The flurry of diplomatic activity last month included a visit
to Baghdad by Syria’s foreign minister, during which the
two sides decided to restore relations ruptured in 1982, as
well as a trip to Teheran by Iraq’s president, Jalal Talabani
– hinting at a welcome attempt by the Baghdad regime to
pre-empt the proposals of the Baker commission. But the least
expected – as well as the most significant – journey
of all was the one that Dick Cheney undertook to Riyadh. American
press reports suggest that it wasn’t a US initiative:
the Saudis effectively summoned the vice-president, evidently
to inform him that if American forces pulled out of the Iraqi
quagmire, Saudi Arabia would feel obliged to step in to protect
the Arab Sunnis. If that led to war with Iran, so be it.
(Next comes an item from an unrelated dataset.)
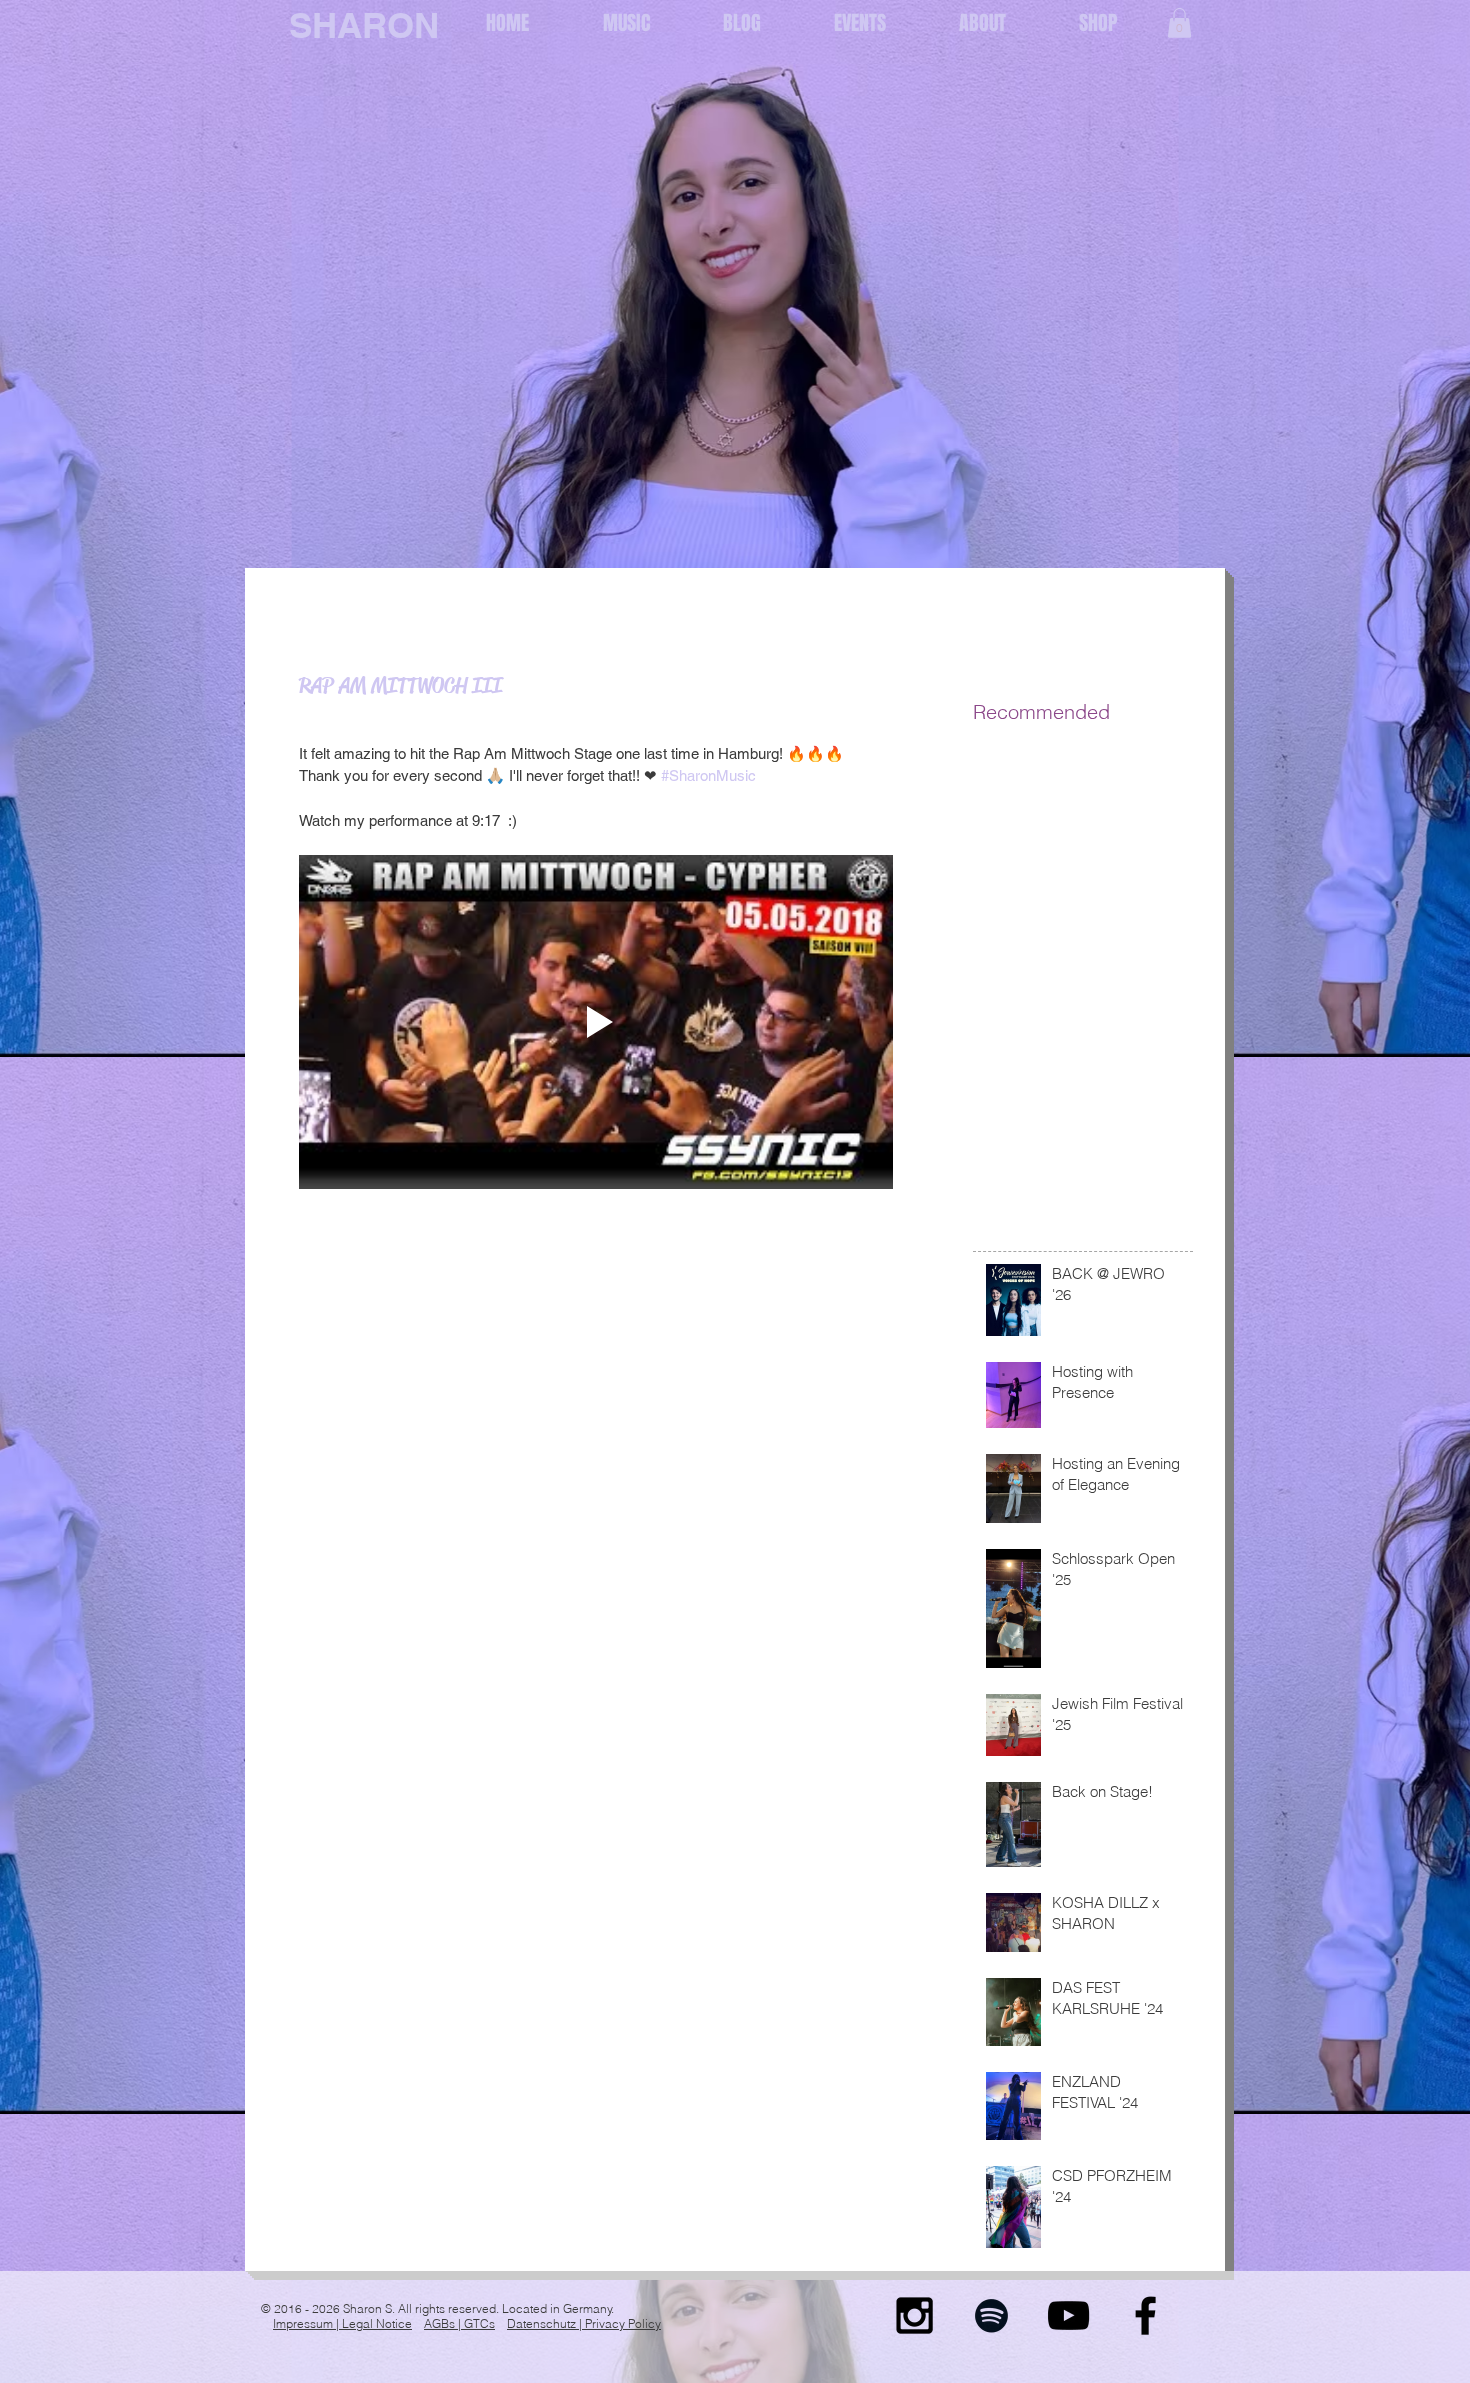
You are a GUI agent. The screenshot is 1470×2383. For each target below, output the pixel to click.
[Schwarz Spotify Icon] (991, 2315)
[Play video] (596, 1022)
Some members of the Bush administration, possibly including
Cheney, are likely to view the latter prospect with relish rather
than consternation: from their point of view, a proxy war against
Iran fought by the Saudis would be preferable to one waged via
Israel. Nor would they object to Riyadh using oil as a weapon
against Teheran, for instance by doubling its output. The fact
that any Saudi-Iranian conflict would be utterly disastrous
for the region is unlikely to give them too many sleepless nights.
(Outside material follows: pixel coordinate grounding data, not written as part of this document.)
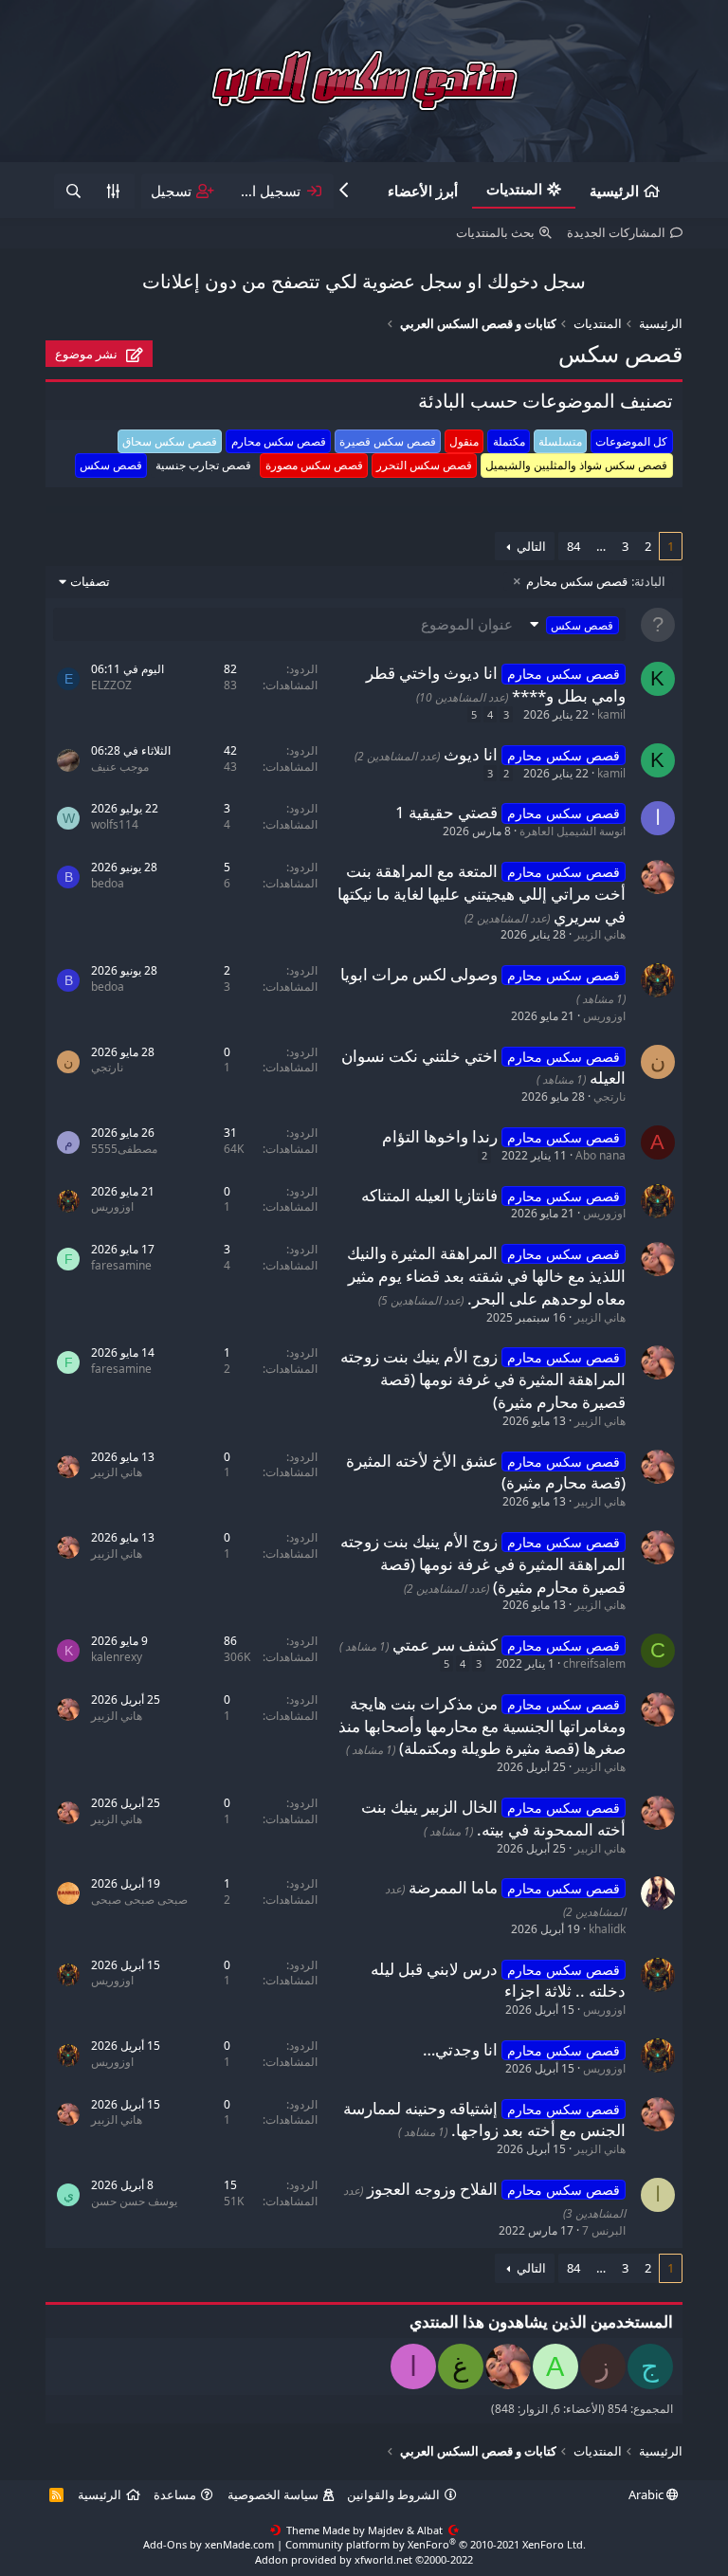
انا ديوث (471, 754)
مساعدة (175, 2494)
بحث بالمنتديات (495, 232)
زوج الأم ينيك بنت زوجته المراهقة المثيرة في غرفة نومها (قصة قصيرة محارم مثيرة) (483, 1379)
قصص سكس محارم (595, 581)
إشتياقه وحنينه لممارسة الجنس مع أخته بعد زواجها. (484, 2119)
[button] (571, 623)
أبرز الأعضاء (423, 190)
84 (573, 546)
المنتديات (514, 188)
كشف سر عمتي (445, 1644)
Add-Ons (165, 2544)
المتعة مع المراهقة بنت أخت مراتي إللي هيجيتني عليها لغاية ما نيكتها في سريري (481, 893)
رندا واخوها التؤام (440, 1136)
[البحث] (73, 191)
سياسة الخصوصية (273, 2494)
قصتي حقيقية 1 (446, 812)
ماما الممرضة (453, 1887)
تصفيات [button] (90, 581)
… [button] (601, 546)
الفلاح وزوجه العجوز (432, 2189)
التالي (531, 546)
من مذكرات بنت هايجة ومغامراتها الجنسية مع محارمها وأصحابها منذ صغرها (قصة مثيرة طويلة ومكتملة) (482, 1726)
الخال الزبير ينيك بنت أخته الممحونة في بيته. (493, 1818)
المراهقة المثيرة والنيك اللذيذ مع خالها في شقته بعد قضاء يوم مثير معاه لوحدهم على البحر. (486, 1275)
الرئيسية (614, 190)
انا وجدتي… (460, 2049)
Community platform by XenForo (435, 2544)
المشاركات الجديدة (616, 232)
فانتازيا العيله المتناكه (429, 1195)
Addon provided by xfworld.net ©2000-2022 (364, 2559)
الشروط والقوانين (393, 2494)
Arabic (647, 2494)
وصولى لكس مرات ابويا (419, 974)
That such a prospect is even being contemplated shows what a
sorry pass has been reached in the Middle East as a consequence
of the invasion and occupation of Iraq. Attempts by the US to
extricate itself from a mess entirely of its own making might
even have been amusing but for the horrible toll its actions
are exacting. And there is, of course, no coherent exit strategy.
Speculation centres on a plan to increase American troop strength
in the short run, in a final effort to enforce tranquillity
of the graveyard variety, before a drawdown that could see the
occupation force reduced by half by the end of 2007.
Such a move will serve to compound the problem rather than resolve
it. The clouds over Iraq have no silver lining, but the only
serious prospect of dissipating them lies in a complete and
unequivocal withdrawal by the US and its allies, in combination
with a determined diplomatic push, preferably by the United
Nations, to obtain regional consent on non-intervention. The
bloodshed won’t, of course, cease immediately. There may
even be a spike in sectarian violence, but how much worse can
it get. The vast majority of Iraqis are bound to realise sooner
or later that they have to coexist with each other, if not as
compatriots then at least as neighbours.
It would be sheer folly to attempt any firm predictions about
exactly where a total pullout would lead, but it does appear
to be the least atrocious option. Which probably means it is
also the one least likely to be exercised in the short to medium
term, partly out of vanity on the part of the Americans. The
embarrassment of failure could scar the American psyche (and,
possibly, act as a restraint against further imperialist adventures)
for a generation. But then, most Americans – with the
exception of Bush and Cheney – are willing to concede
that “success” on any terms is no longer an option.
And it requires only a modicum of common sense to realise that
when it comes to a crime such as aggravated assault, the longer
it continues, the worse its consequences.
Once it’s all over and some semblance of peace returns
to Mesopotamia, it is likely to take Iraqis at least a generation
to recover from the agonies of Saddam Hussein’s dictatorship,
which were – predictably – compounded manifold by
invaders masquerading as the nation’s saviours. And even
that’s an optimistic assumption. As things stand, the
only guarantee is that as long as the brutal occupation continues,
an epic tragedy will continue to unfold wherein, as Shakespeare
might have put it, each new morn new widows howl, new orphans
cry, new sorrows strike heaven on the face.